Un passif sanitaire lourd

« Le secteur est extrêmement réglementé », tient à rappeler Sophie Grégoire, directrice de la communication d’Akiolis, un des trois groupes d’équarrissage – avec Saria Secanim et Provalt – qui se partagent le marché. Un discours souvent porté par les acteurs de la filière, très prudents dans leur communication. Dans le monde de l’équarrissage, les scandales sanitaires passés, notamment celui de la vache folle (encéphalopathie spongiforme bovine, ou ESB) à la fin des années 1990, ont laissé des traces. En cause pour la vache folle : l’utilisation de farines contaminées par des restes d’animaux malades dans l’alimentation des cheptels bovins. Signe de la sensibilité du sujet, un changement de terminologie s’est imposé : le secteur parle désormais de Protéines animales transformées (PAT).
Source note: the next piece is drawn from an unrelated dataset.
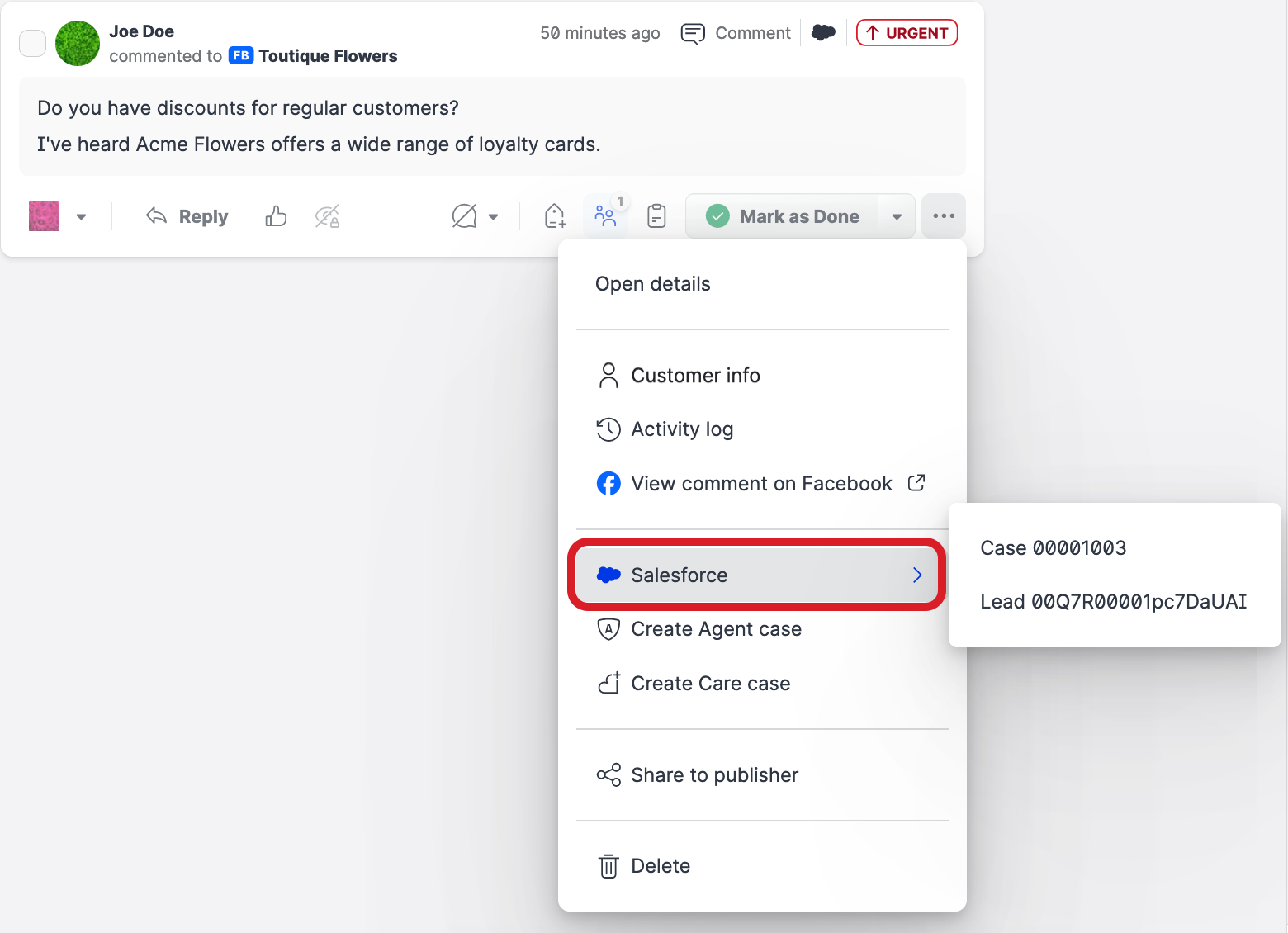Click the comment count bubble icon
« Cette crise a beaucoup fait bouger les choses en termes de sécurité sanitaire  », assure Oriane Boulleveau, secrétaire générale du Syndicat des industries françaises des coproduits animaux (Sifco). « La réglementation sanitaire européenne est quand même la plus contraignante au monde », complète-t-on à Akiolis. Un cadre strict a été posé au niveau européen en 2001 avec l’interdiction totale des farines animales dans l’alimentation des élevages. Mais cette réglementation tend à s’assouplir. Depuis 2013, l’industrie piscicole peut utiliser des farines de volailles et de porcs. Et depuis août 2021, l’Union européenne a de nouveau autorisé leur utilisation pour les porcs et volailles, à condition de respecter le principe de non-cannibalisme, c’est-à-dire de ne pas donner à manger aux animaux des farines issues de leur espèce. Une évolution dont la filière se réjouit, comme le souligne le Sifco dans son rapport d’activités 2021.
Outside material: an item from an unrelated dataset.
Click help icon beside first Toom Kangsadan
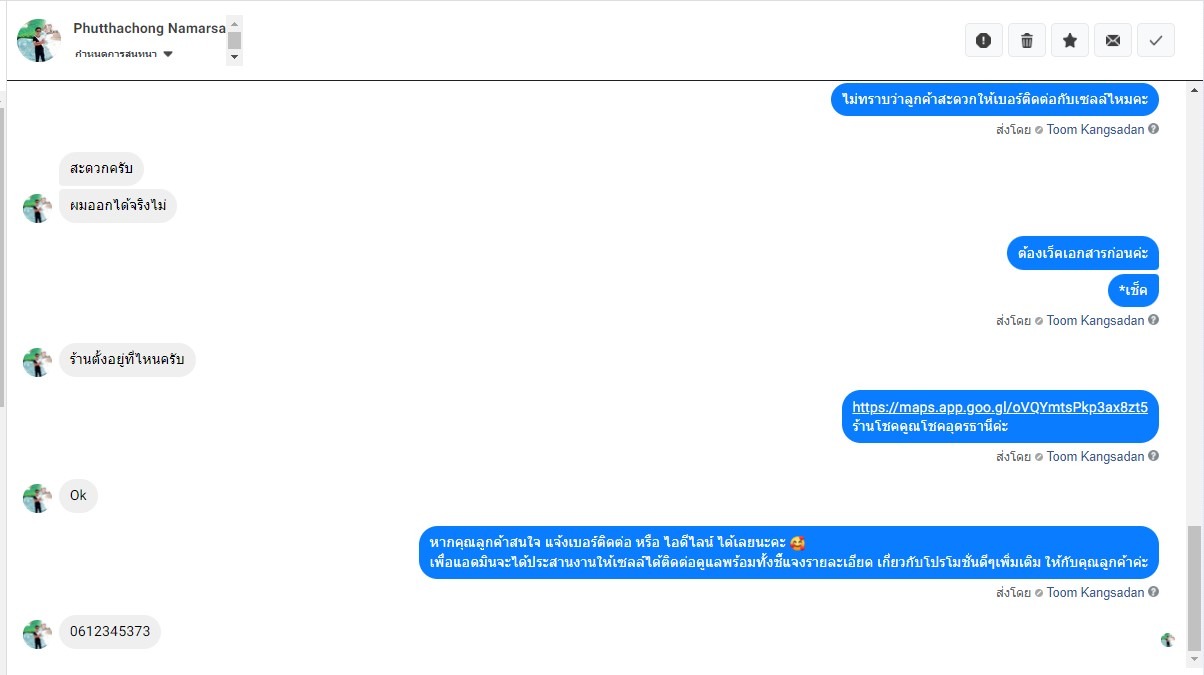The height and width of the screenshot is (675, 1204). tap(1154, 129)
Et pour cause : l’alimentation animale constitue un des principaux débouchés des matières transformées par les entreprises adhérentes du syndicat. La valorisation vers l’alimentation pour les animaux de compagnie – petfood dans le jargon – représente la part la plus importante avec 401 000 tonnes en 2021, celle vers les animaux d’élevage pèse 109 000 tonnes.

Une valorisation maximale

Les matières non consommées sur les animaux représentent une part importante de leur poids : près d’un tiers pour les porcs et volailles, la moitié pour les bovins, selon Akiolis. « Ces éléments ne sont pas consommés, soit parce qu’on ne peut pas les manger, soit qu’on ne veut pas les manger pour des raisons culturelles, soit pour des raisons sanitaires », énumère Sophie Grégoire. Os, peau, viscères, abats, sang ou matières animales infectées :  autant de produits qui offrent des perspectives de valorisation pour la filière.
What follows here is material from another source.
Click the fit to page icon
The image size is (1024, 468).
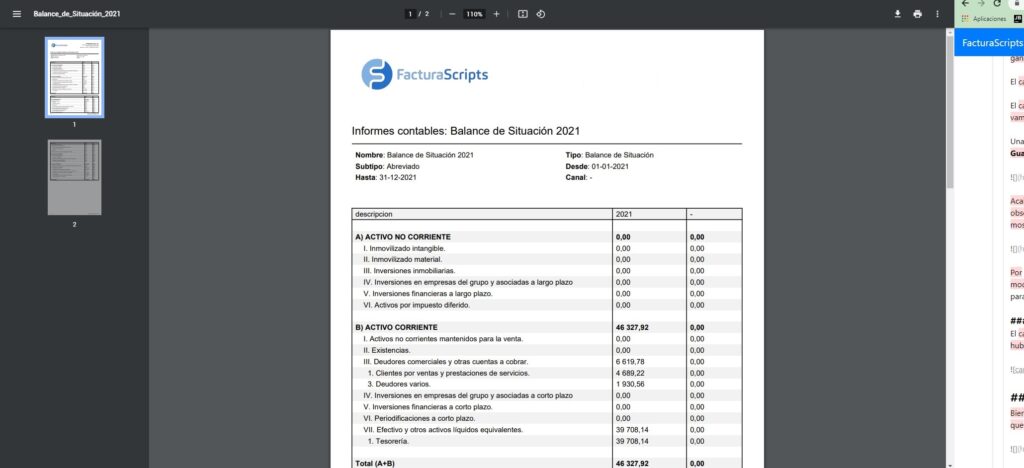[x=523, y=14]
L’industrie de l’équarrissage organise sa production en trois segments distincts, définis par un règlement européen de 2009. Les catégories 1 et 2 concernent les animaux morts en élevage ou les matières animales présentant un risque sanitaire. La catégorie 3, elle, englobe les résidus animaux déclarés sains, souvent des restes d’abattoir et de boucherie. « On parle de sous-produits pour les catégories 1 et 2 et de coproduits pour la catégorie 3 », précise Sophie Grégoire. En cas de doute sur la salubrité d’un reste de carcasse, il doit être déclassé dans la catégorie inférieure. Si elles sont traitées séparément, ces matières passent toutefois par les mêmes processus. Après le broyage, la déshydratation et la stérilisation, la matière animale collectée est pressée pour séparer les deux éléments valorisables : les graisses et les protéines.

Selon leur classement, les matières n’auront pas les mêmes débouchés. En catégorie 1, ils se limitent à la production d’énergie et dans une moindre mesure, de biocarburant, dont les graisses animales constituent 7 % du mélange final. Des perspectives semblables s’ouvrent pour la catégorie 2, mais s’y ajoute la possibilité de valorisation en engrais. En catégorie 3, les débouchés sont les plus variés : alimentation pour animaux de compagnie et d’élevage, cosmétiques, détergents, médicaments, fertilisants ou biocarburant. En parallèle, des résidus sains peuvent être utilisés en alimentation humaine. La gélatine, ingrédient essentiel pour la fabrication de confiseries et de glaces, constitue le principal débouché de ce segment, avec près de 90 % des matières transformées pour l’alimentation humaine en 2021, selon le Sifco.